On associe encore trop souvent la sécheresse vaginale à la ménopause. Pourtant, ce trouble intime concerne aussi les femmes dans la trentaine — et bien plus qu’on ne le pense. Selon certaines données, près de 17 % des femmes entre 17 et 50 ans y sont confrontées, avec des impacts concrets : inconfort, douleurs, baisse du désir ou rapports sexuels difficiles. INTIMINA, une marque consacrée à la santé intime des femmes, en indique quelques causes chez les femmes dans la trentaine.
Sécheresse vaginale : de quoi parle-t-on vraiment ?
La sécheresse ne concerne pas uniquement le vagin, mais aussi la vulve, c’est-à-dire les parties génitales externes.
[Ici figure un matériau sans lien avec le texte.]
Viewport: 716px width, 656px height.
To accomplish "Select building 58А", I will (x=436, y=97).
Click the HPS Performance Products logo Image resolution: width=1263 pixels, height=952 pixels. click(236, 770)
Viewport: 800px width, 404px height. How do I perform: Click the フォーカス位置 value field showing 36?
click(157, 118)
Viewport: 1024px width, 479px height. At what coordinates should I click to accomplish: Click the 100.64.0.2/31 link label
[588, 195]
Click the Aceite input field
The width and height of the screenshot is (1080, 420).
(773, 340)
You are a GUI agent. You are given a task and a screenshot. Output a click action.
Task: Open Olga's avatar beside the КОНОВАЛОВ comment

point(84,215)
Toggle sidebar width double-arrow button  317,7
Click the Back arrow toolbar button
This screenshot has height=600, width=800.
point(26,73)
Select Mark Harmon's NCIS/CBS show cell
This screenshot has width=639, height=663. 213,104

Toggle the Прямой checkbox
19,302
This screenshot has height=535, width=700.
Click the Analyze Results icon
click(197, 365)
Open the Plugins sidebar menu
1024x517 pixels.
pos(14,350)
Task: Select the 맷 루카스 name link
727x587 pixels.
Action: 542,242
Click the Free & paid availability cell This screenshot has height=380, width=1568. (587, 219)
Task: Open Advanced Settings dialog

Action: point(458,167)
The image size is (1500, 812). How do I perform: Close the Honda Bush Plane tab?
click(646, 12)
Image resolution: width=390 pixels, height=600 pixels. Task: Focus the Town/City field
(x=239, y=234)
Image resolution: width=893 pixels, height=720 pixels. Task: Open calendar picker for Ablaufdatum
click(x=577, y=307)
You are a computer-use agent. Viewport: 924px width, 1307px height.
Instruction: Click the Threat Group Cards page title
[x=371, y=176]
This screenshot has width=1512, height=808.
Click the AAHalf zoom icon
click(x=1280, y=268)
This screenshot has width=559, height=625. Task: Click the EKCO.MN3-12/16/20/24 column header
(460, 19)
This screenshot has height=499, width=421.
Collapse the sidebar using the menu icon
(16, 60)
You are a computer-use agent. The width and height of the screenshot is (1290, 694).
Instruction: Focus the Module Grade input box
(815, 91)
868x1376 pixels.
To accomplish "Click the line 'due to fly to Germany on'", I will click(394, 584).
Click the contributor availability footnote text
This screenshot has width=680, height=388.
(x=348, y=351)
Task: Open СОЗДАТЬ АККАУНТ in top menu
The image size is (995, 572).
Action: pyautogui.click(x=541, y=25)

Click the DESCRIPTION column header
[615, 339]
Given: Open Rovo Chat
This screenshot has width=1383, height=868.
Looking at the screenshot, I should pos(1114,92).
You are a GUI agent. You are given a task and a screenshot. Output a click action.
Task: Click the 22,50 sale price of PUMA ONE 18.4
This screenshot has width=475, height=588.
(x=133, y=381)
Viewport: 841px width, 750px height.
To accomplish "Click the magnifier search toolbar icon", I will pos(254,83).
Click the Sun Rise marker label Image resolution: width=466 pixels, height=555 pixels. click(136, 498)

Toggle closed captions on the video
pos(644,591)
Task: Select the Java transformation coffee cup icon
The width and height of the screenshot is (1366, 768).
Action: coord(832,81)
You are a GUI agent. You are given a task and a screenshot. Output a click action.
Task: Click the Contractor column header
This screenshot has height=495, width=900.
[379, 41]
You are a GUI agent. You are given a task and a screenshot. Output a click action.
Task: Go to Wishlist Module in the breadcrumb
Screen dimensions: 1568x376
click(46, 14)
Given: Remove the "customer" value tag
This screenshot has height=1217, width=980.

Résultat :
- sensations de tiraillement
- démangeaisons
- inconfort au quotidien
- douleurs pendant les rapports
Contrairement aux idées reçues, la lubrification n’est pas automatique ni constante : elle dépend d’un équilibre complexe entre hormones, état émotionnel, santé globale et environnement.
5 causes fréquentes (et souvent sous-estimées) à 30 ans
La contraception hormonale
Certaines pilules peuvent influencer la libido et la lubrification. En cause : une augmentation de la SHBG (globuline liant les hormones sexuelles). Il s’agit d’une glycoprotéine qui diminue la testostérone libre, et qui est responsable de l’excitation sexuelle et de la lubrification naturelle. La combinaison avec la suppression
des niveaux d’œstrogènes peut conduire à l’atrophie des tissus vaginaux et aux symptômes de la ménopause (même si vous n’avez que 30 ans).
Les produits d’hygiène trop agressifs
Gels lavants parfumés, douches vaginales, savons non adaptés…Tous ces produits peuvent déséquilibrer le pH vaginal et perturber la flore naturelle. C’est aussi le cas des bains chauds et jacuzzis ou de médicaments comme les antidépresseurs.
L’alimentation et l’hygiène de vie
On n’y pense pas toujours, mais la lubrification commence aussi dans l’assiette. On peut citer comme facteurs aggravants la déshydratation, l’excès de café, alcool, tabac et le manque d’oméga-3. À l’inverse, une alimentation équilibrée et riche en bonnes graisses (lin, soja…) peut soutenir la lubrification naturelle.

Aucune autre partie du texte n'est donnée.